State leaders and members of Rhode Island's congressional delegation are calling for federal aid for Rhode Island after surveying flood damage in parts of the state, including Westerly, on Thursday. Department of Homeland Security Secretary Janet Napolitano was in Rhode Island today, two days after President Barack Obama made an emergency declaration for the state.
Sen. Sheldon Whitehouse, DR. I., who visited Westerly and Ashaway early Thursday evening, said the delegation asked for the secretary's aerial tour to include Westerly.
"We're trying to make sure we get as much federal attention as possible," he said, after walking the flooded grounds of Ashaway Line & Twine Manufacturing Company on Laurel Street. There, the Pawcatuck River swelled onto the 65-employee company's property and into its basement, the current strong enough to buckle part of the street and churn up large plates of concrete in the parking lot.
Whitehouse said assistance should be available to all parts of the state that have been affected, "even in areas where damage is less widespread."
"Nobody's overlooked because their community was less hard hit than West Warwick or Cranston," he said.

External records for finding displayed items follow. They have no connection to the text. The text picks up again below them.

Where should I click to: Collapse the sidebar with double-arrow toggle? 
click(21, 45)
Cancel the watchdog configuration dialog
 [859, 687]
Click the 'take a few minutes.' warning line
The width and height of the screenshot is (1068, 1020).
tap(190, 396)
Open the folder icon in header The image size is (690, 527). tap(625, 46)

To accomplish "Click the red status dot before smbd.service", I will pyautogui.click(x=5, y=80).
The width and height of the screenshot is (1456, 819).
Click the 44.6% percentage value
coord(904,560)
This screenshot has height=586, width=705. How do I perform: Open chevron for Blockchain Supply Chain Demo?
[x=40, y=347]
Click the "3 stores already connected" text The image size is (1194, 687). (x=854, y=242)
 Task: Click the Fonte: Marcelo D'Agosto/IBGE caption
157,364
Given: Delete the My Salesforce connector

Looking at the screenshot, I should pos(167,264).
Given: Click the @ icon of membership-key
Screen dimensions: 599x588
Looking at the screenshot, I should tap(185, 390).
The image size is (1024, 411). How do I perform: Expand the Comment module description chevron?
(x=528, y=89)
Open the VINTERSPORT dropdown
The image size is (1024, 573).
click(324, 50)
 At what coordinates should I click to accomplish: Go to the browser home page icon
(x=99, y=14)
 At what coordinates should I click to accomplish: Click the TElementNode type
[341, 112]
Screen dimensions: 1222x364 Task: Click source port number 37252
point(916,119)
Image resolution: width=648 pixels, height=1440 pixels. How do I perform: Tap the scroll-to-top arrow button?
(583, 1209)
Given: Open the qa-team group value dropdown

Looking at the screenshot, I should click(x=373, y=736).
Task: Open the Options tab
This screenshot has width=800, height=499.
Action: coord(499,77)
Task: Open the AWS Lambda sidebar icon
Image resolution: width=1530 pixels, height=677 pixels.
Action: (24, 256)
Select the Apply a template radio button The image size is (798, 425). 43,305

Gov. Donald L. Carcieri and J. David Smith, executive director of the Rhode Island Emergency Management Agency, also toured parts of town, including Bradford, with local officials including Town Manager Steven Hartford, Council President Diana Avedesian and Westerly Police Chief Edward A. Mello. "Everyone's doing everything they can to try to pull together and help," Carcieri said, after viewing flooding at the Bradford Printing and Finishing plant on Route 91. He said he has been in talks with Connecticut Gov. M. Jodi Rell about the closed Pawcatuck Bridge.
Sen. Dennis Algiere, RWesterly, said local officials have asked the governor to prioritize the two-state bridge's inspection and have also requested a FEMA presence in town.
"I am just so happy he took the time to come and see it for himself. We can use all the help we can get," said Town Manager Steven Hartford of the governor. Hartford, responding to residents' concerns about the safety of drinking water, said that Westerly water is safe for drinking.
"The water is being monitored closely," he said, "and pumps in the affected areas are not in use."
With five million gallons of water in storage and hourly tests being conducted, residents can feel secure about having enough and safe Westerly drinking water, Hartford said.
And Lt. Gov. Elizabeth Roberts described her morning visit to the emergency shelter set up at the Westerly Senior Center in a televised news conference held Thursday afternoon.
She said she was impressed with the Red Cross and CERT Team volunteers, as well as families staying at the shelter, for "their courage and optimism in an incredibly difficult time." "We need to make sure after the waters recede we don't forget their needs," Roberts added.
Rep. Patrick Kennedy, DR. I., said he and the state's other federal delegates plan today to "make the strongest case possible" for federal aid and a commitment to long-term assistance. And he said it's important to make that "hard sell" at a time when Rhode Island remains in the national spotlight.
"The longer we delay, the less imperative and less urgency we'll have in getting federal dollars," Kennedy said, joined by Whitehouse and Rep. James Langevin, D-R.I.
Carcieri said state officials are not yet able to quantify the costs of damaged infrastructure and lost business from the storm, which he described as "kind of a kick in the teeth."
"People are going to be out of work, and we already have enough of that here in Rhode Island," the governor said.
Officials advised residents and business owners to record property damage with photographs, lists, receipts and high-water markings that can be used when they make claims.
For those in need, click here to register for FEMA disaster assistance or call 1-800-621-FEMA.
Sandra Powell, director of the state Department of of Labor and Training, said assistance including unemployment insurance relief and waiting period waivers will be available to businesses. Individuals who could not reach work because of flooding should also be eligible for unemployment, she said.